* begin Extracted entries *

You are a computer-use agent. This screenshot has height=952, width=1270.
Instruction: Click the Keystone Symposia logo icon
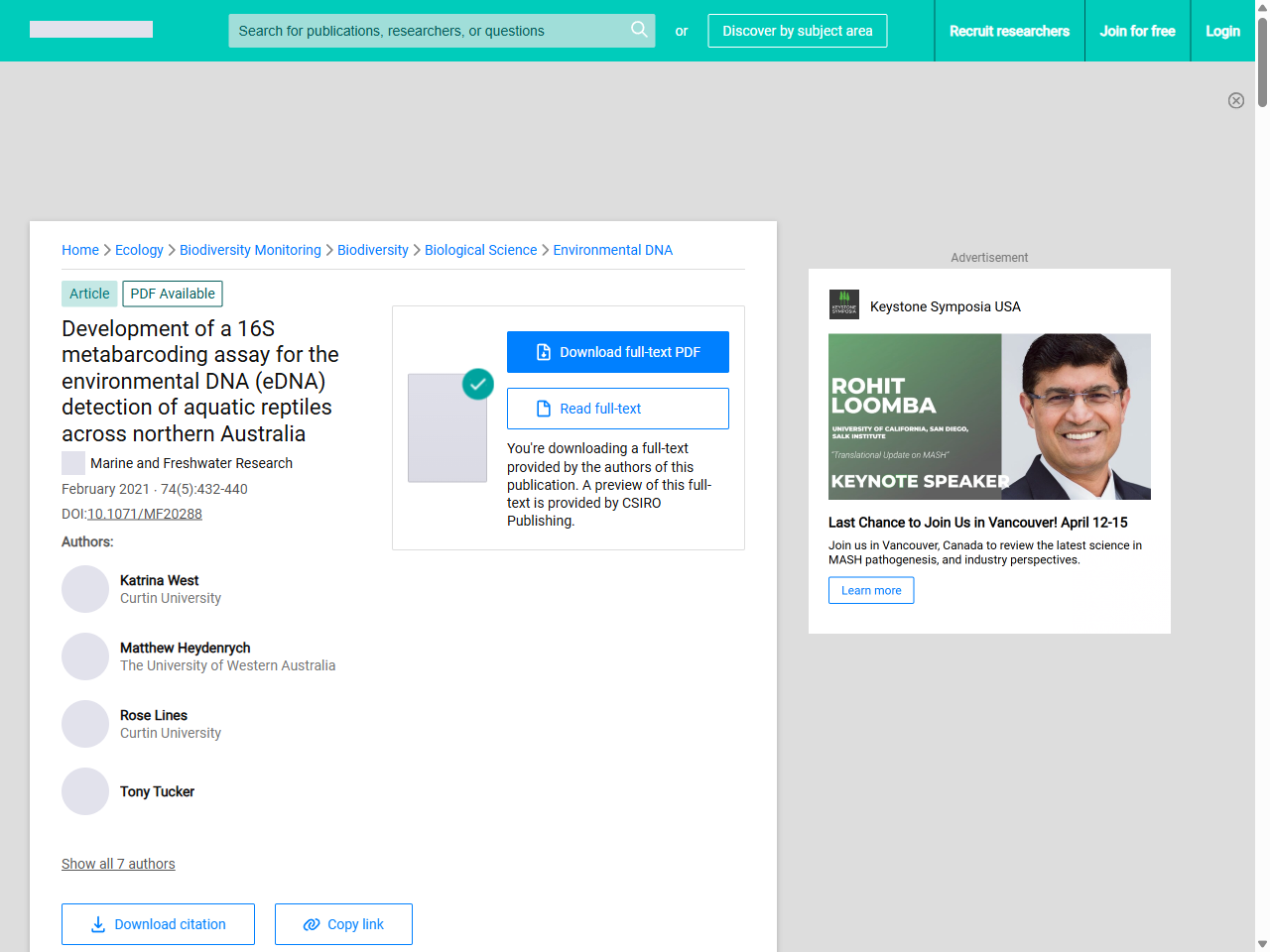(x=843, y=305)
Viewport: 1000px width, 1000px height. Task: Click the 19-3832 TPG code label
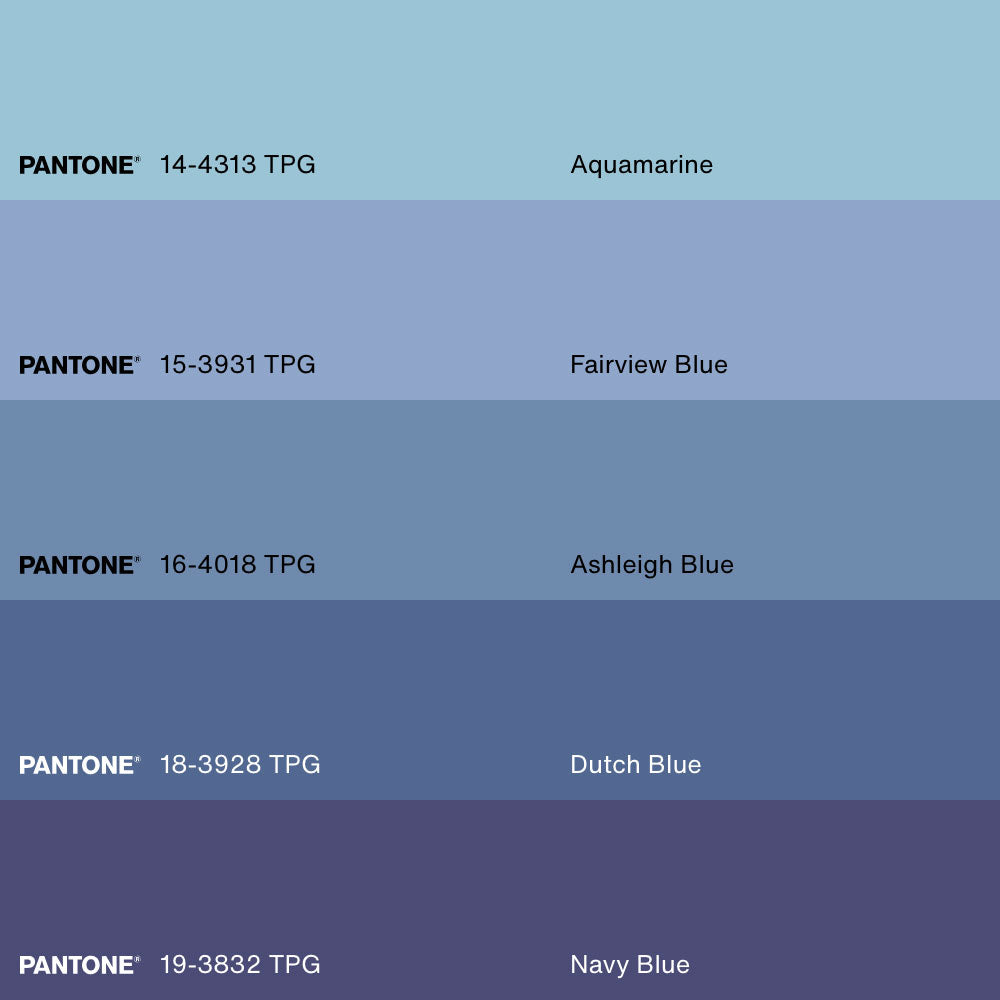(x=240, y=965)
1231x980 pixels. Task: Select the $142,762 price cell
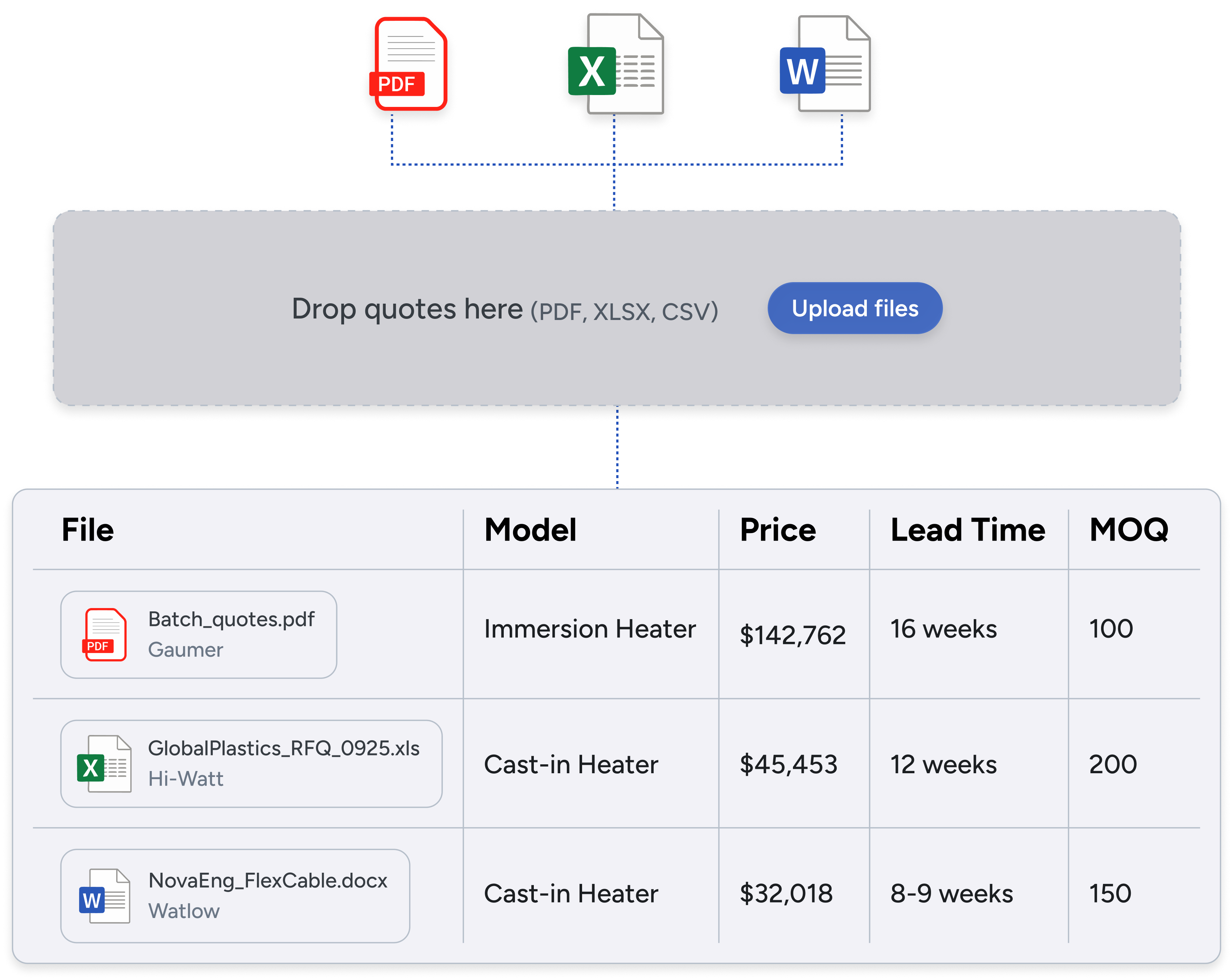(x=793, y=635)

* end Extracted entries *
* begin Extracted entries *

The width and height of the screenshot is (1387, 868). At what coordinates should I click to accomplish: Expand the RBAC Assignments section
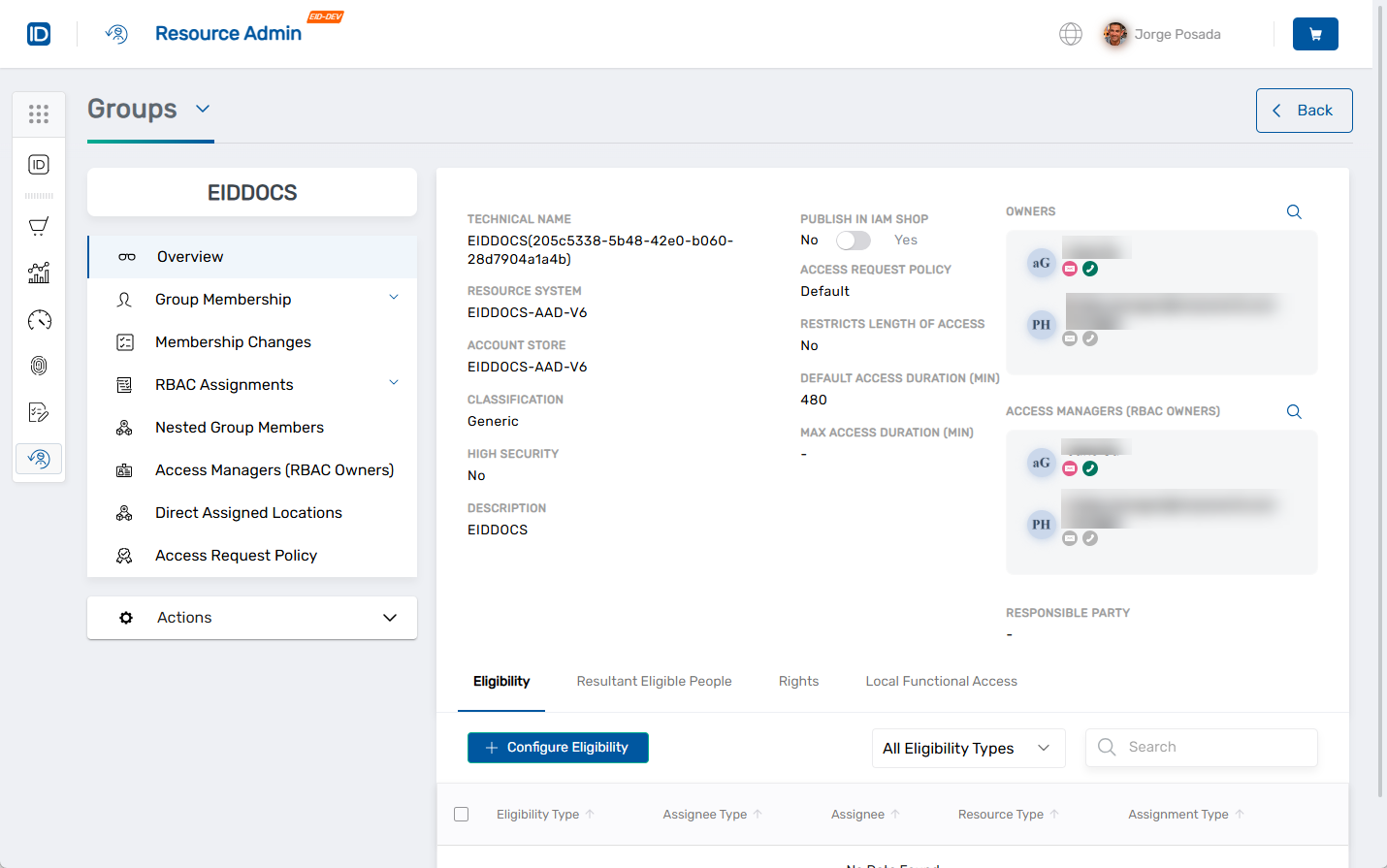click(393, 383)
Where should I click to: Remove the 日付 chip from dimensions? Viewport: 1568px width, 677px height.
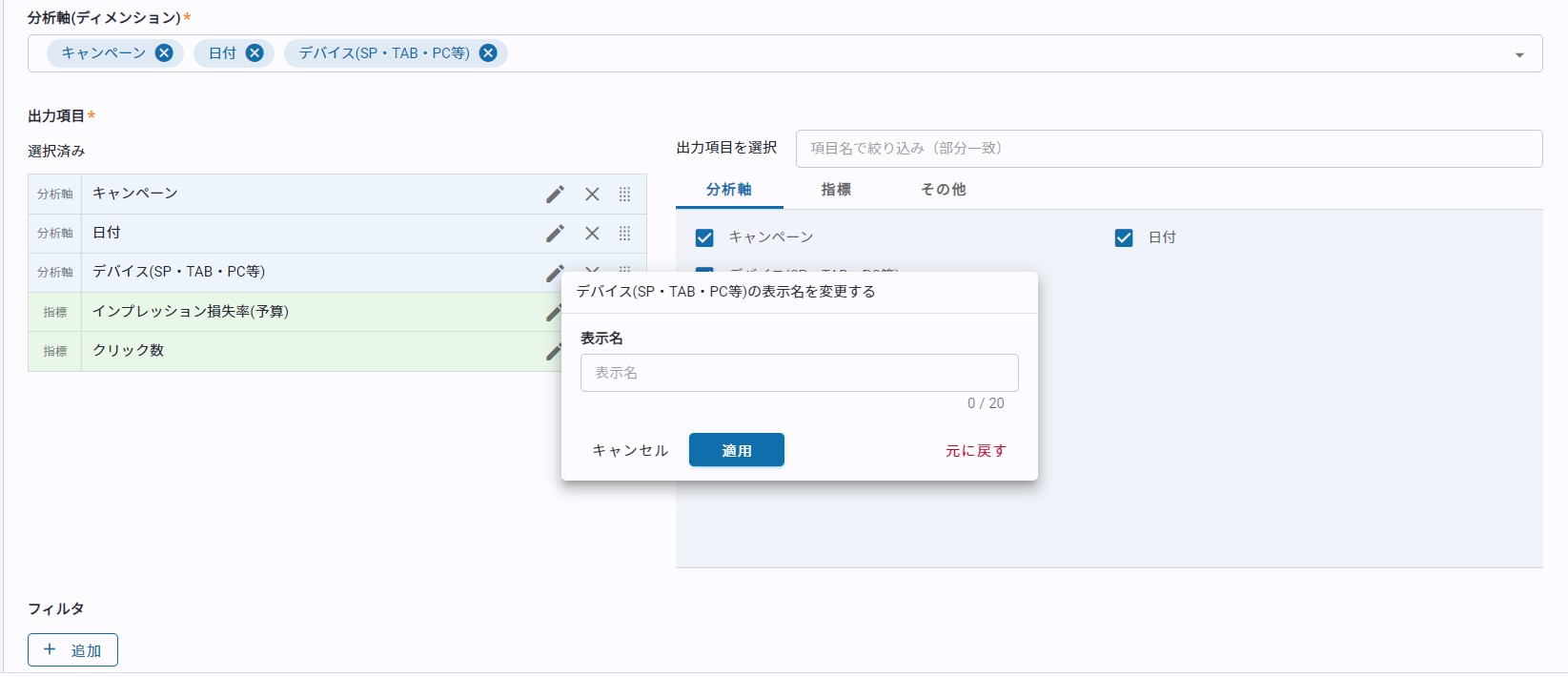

* end Extracted entries *
* begin Extracted entries *

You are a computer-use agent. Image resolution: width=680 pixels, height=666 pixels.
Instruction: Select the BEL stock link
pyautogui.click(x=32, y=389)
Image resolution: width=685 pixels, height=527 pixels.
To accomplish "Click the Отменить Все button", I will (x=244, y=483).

* end Extracted entries *

### Task brief
Write the records from the line with "You are a computer-use agent. Image" to the line with "will (x=244, y=483)." as a two-column CSV headed input and output, one row per record. Put each field in quotes and turn its line breaks into spaces.

### Worked solution
input,output
"You are a computer-use agent. Image resolution: width=680 pixels, height=666 pixels. Instruction: Select the BEL stock link","pyautogui.click(x=32, y=389)"
"Image resolution: width=685 pixels, height=527 pixels. To accomplish ""Click the Отменить Все button"",","I will (x=244, y=483)."